Fresh from the conservation corps, I joined the Feds, eager yet inexperienced. I was a self-described nomadic adrenaline junkie; home was my Mazda 6 sedan, and everything I cared about owning could fit inside it. The previous summer, I had read a book about smokejumpers, and though I didn't yet know what a snag or a Mark 3 pump were, I knew I wanted to “slay the dragon, ” as I had heard it called.
I romanticized dreams of big fires, towering trees, and narrow escapes. But the reality that followed was far from these initial illusions.
I quickly learned what it meant to mop up. District orientations and project work thrived, while the smell of smoke in the forest remained elusive. The first large fire I was ever on appeared as nothing more than a glow in the distance. It was after dark when our module checked into fire camp, and the orange radiance from the far-off fire seemed to light up half the horizon. We spent the next ten days prepping contingency lines miles from the black edge. We worked nearly two weeks on a fire I never saw.
The constant theme of those first years was to absorb as much knowledge as possible. Never touch the handrails at fire camp. Gloves should never be hung from your belt. Ego and chainsaws are a volatile combination. You know less than you think you know. If you want to look like a bagger, you will succeed.
I had crossed into a new world, one full of foreign words, intense demands, and countless lessons—many of which came from my first supervisor, mentor, and now close friend. He had spent twelve years on a hotshot crew and was then the same age I am now. When I asked him how he kept returning year after year, he used to say, “Three days."
The job is full suck, he said, but for three days every summer, you'll find yourself in a wild that few experience, doing a job that few witness, surrounded by people few could ever aspire to be.
The hook was set, and I was like a child in a candy store. Every flavor, every feature of fire was new and exciting, and I wanted to try them all. I had tasted just a few hours of those delectable three days and wanted nothing more than more.
But too soon, the snow melted. The mountains turned into black hills, and the days stretched until they would surely rip. The dog days of summer, and of my journey, were in motion.
It didn't take long to see every state in the west from the back of a hotshot buggy. When these days were good, they were great. Big burn shows, closing down divisions, the sound of two hotshot crews tying into one another. The full soul feeling of sweating and bleeding alongside your crew members, two chains away from going Tango Uniform. A body of twenty hearts, beating for the same cause.
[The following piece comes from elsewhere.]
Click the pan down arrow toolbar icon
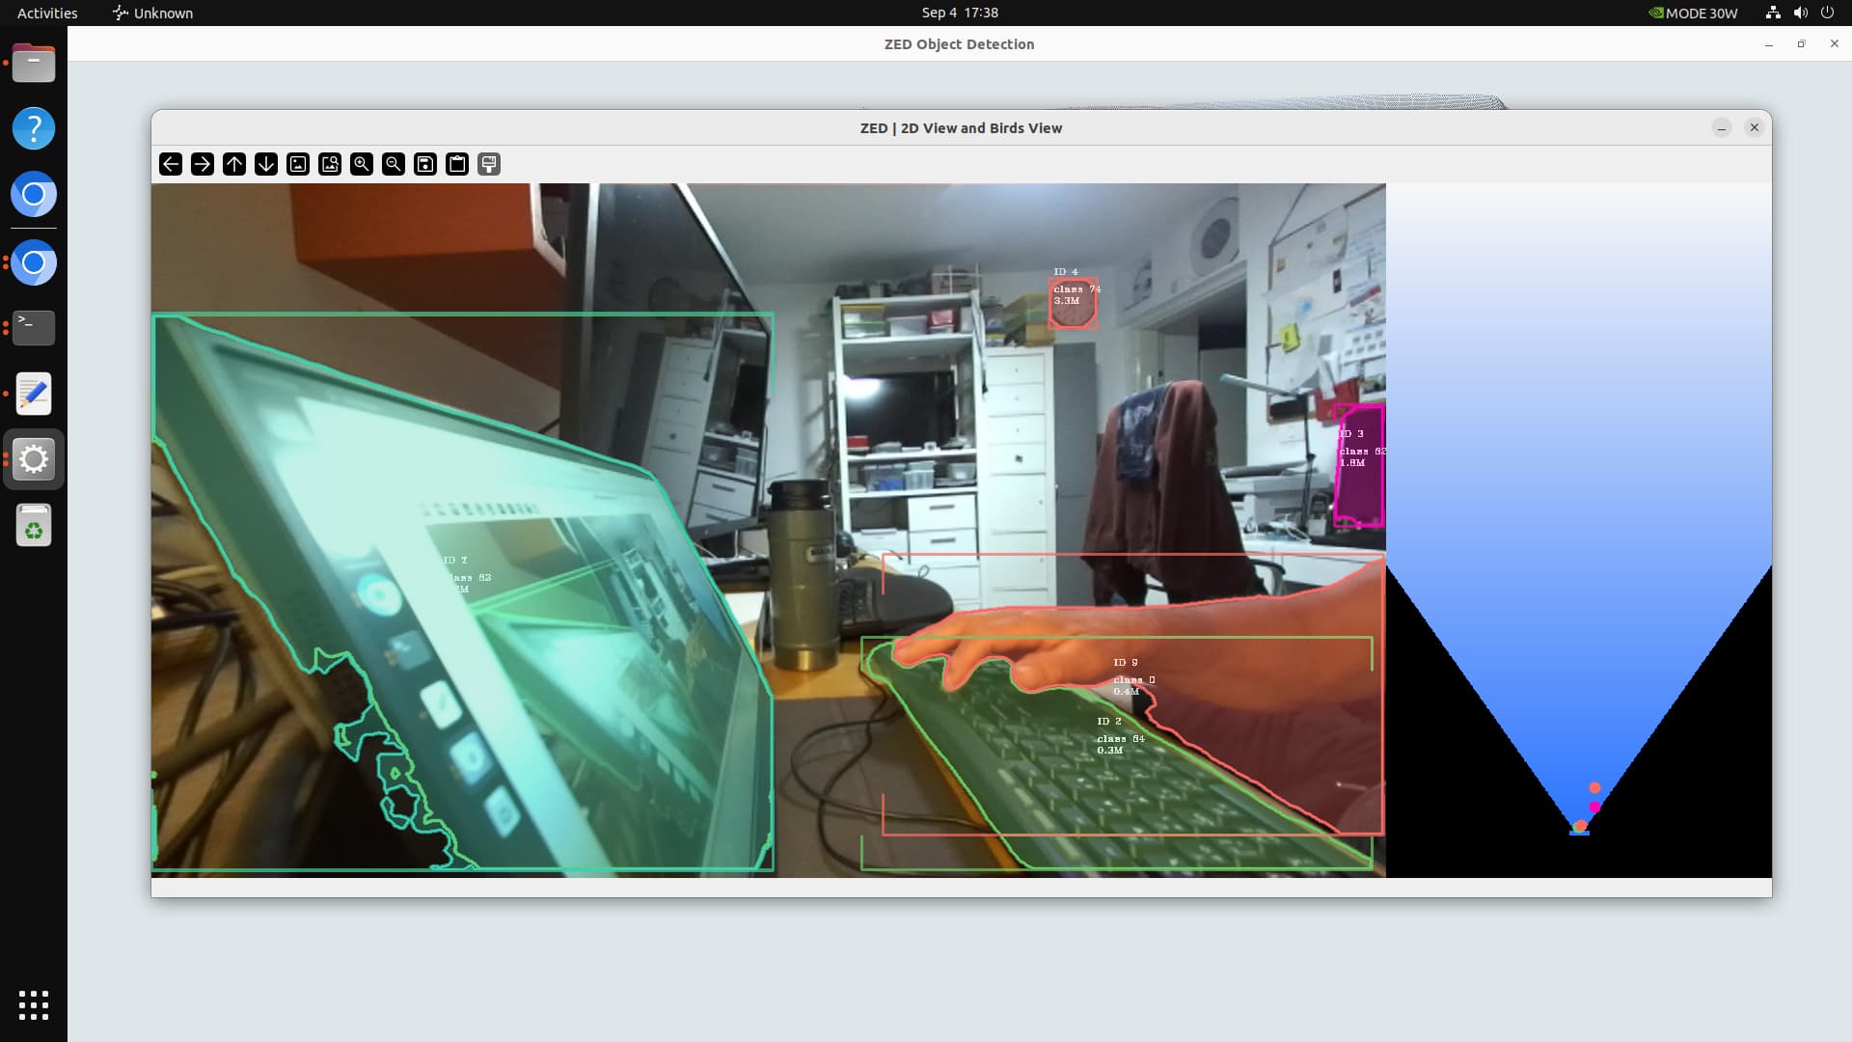Viewport: 1852px width, 1042px height. 266,164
When these days were bad, I was reminded of what it feels like to have your soul bleed. As an emotional armor, I learned to protect hope. Our bodies can endure immense pain if we don't view it as suffering and we keep a flicker of hope alive. And then, just when you're on the brink of R&R with your significant other, who you haven't seen in over a month—her flight booked, the hotel reserved, and the "I can't wait to see you!" texts sent—your buggy breaks down in Nowhere, Idaho. In that moment, you had either protected yourself from hoping or were hurt doubly when the plans fell apart.
As individuals, we were as unrecognizable as a breath, but just as vital. Occasionally, we would hear stories of families returning to their homes after a fire passed through. They'd drive up their driveway, lined with blackened death, unable to believe their house still stood. They thanked their God. Yet before the house was spared, there was a space where a hotshot had stood, between the God that is Nature and the God that is Big Ernie. Only a hotshot crew can act with the force of divine intervention, yet remain unseen by the public.
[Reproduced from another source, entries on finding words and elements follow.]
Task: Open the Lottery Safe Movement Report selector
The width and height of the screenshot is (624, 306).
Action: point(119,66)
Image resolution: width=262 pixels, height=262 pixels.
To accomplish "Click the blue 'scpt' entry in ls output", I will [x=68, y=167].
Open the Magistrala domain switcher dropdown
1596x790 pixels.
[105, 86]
There was a pause before the first sign of fall. I took a season off because I didn't like who I was becoming. But looking back at that summer of freedom, I realized I didn't like who I had lost.
Fire and my identity had become too intertwined to exist independently.
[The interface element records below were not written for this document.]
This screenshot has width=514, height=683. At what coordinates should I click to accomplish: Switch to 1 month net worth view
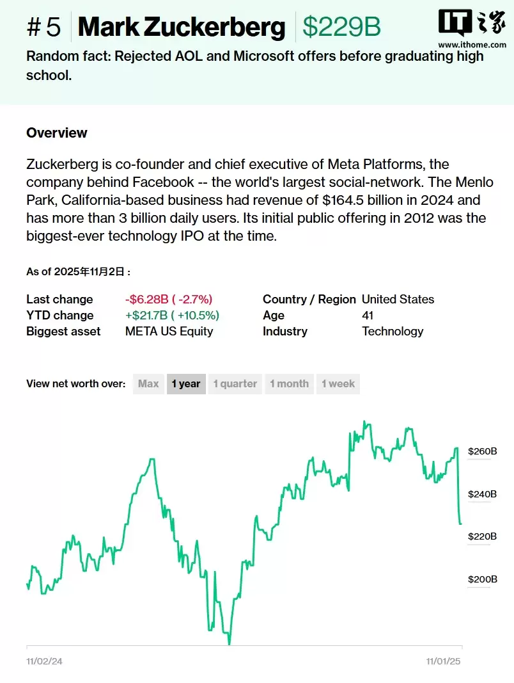pyautogui.click(x=289, y=384)
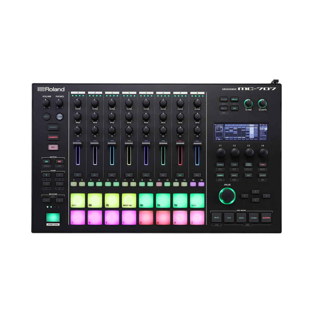Open the SOUND edit section
The width and height of the screenshot is (313, 313).
coord(221,164)
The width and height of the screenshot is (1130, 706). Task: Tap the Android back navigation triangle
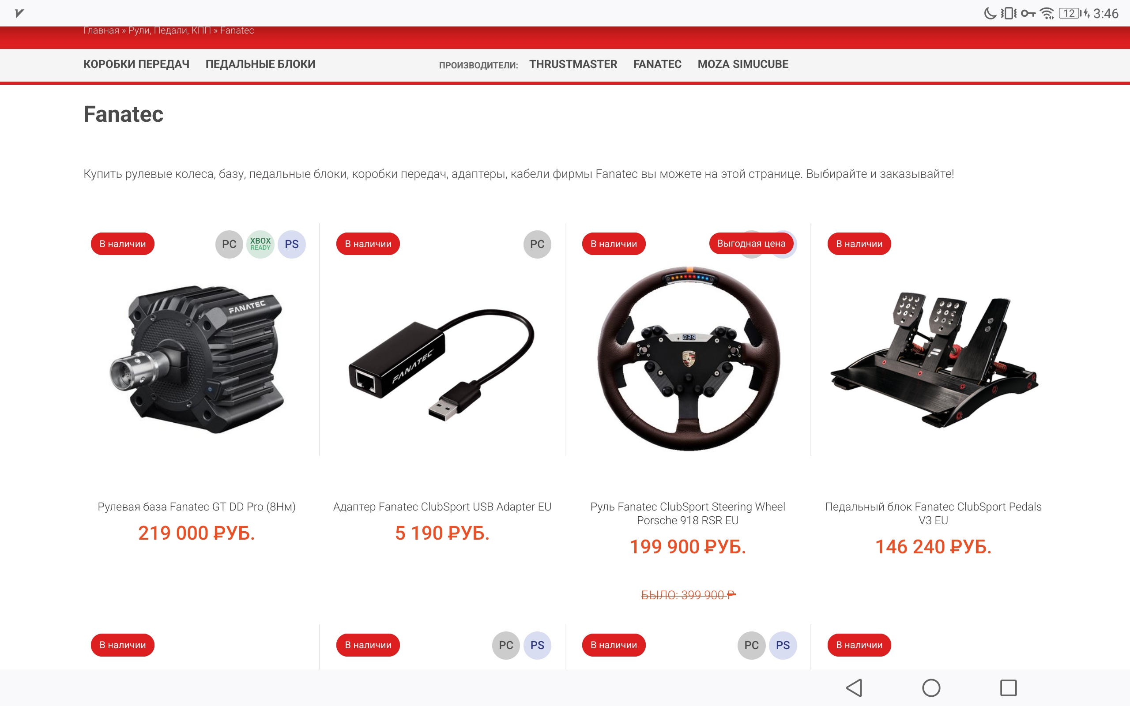click(854, 688)
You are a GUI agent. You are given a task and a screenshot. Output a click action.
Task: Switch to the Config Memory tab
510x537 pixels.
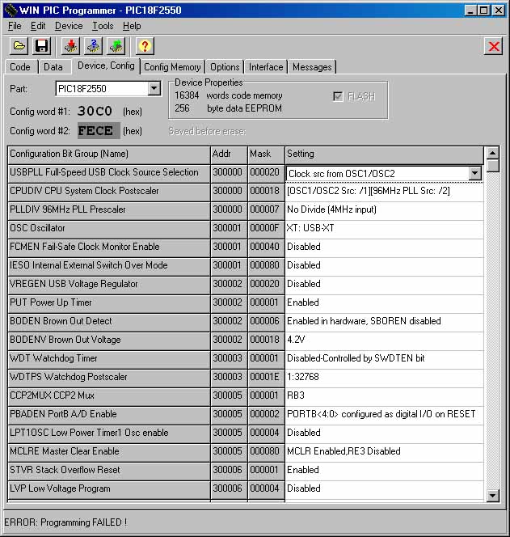tap(172, 67)
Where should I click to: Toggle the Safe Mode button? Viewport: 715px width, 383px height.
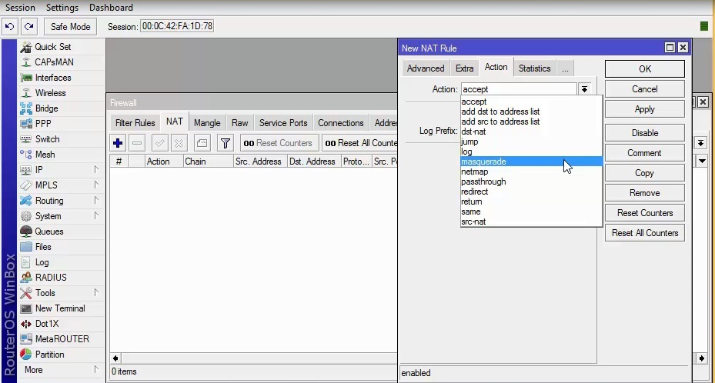pyautogui.click(x=70, y=26)
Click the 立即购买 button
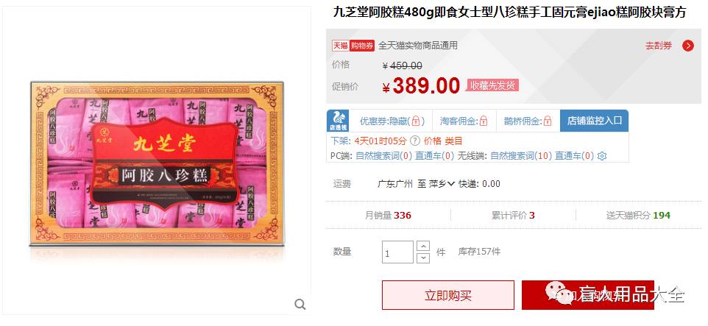The width and height of the screenshot is (708, 326). pyautogui.click(x=448, y=295)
A return to the West, a "come to autumn, " where all the leaves turn gold. The year, and my journey in fire, now feel old. As the leaves began to fall, I found myself falling out of planes.
Hotshotting was the hardest job I've ever had. Rookie training for smokejumping was the hardest thing I've ever gone through. It was a rare opportunity to experience new levels and varieties of stress. Anyone who makes it through the program learns the edge of their limits.
The strength of a crew lies in how they act as one unit. The strength of jumpers comes from the actions of the individual. So often, there are so few jumpers on a fire that everyone plays multiple roles. The responsibilities are more real, and high-level leadership is expected, indiscriminately, from all.
The years of autumn fall away in settled cycles. Prepare, perform, recover—season into season. For now, and for the observable future, I have no reason to change course.
But one day, the last of the leaves will drift to the ground, and the winds of winter will settle in. The next leg of this voyage will present itself, and I will either go up in GS or out of fire.
I've been at this for nearly a decade now. This is no longer just a summer job; it's what I choose to devote the majority of my time to. The void left by my initial illusion of fire has been filled with wisdom. I know enough to know I know very little. But my repertoire of fire stories and close calls keeps expanding. I've seen friends retire, get fired, and die. I've felt and seen the good and the bad this career can offer—and I remain optimistic.
One day, I won't be the one walking through the woods with a Pulaski and a plan. That will be the responsibility of those more eager and inexperienced than me. And they then, like me now, will care deeply for the woods and the seasons that flow through them.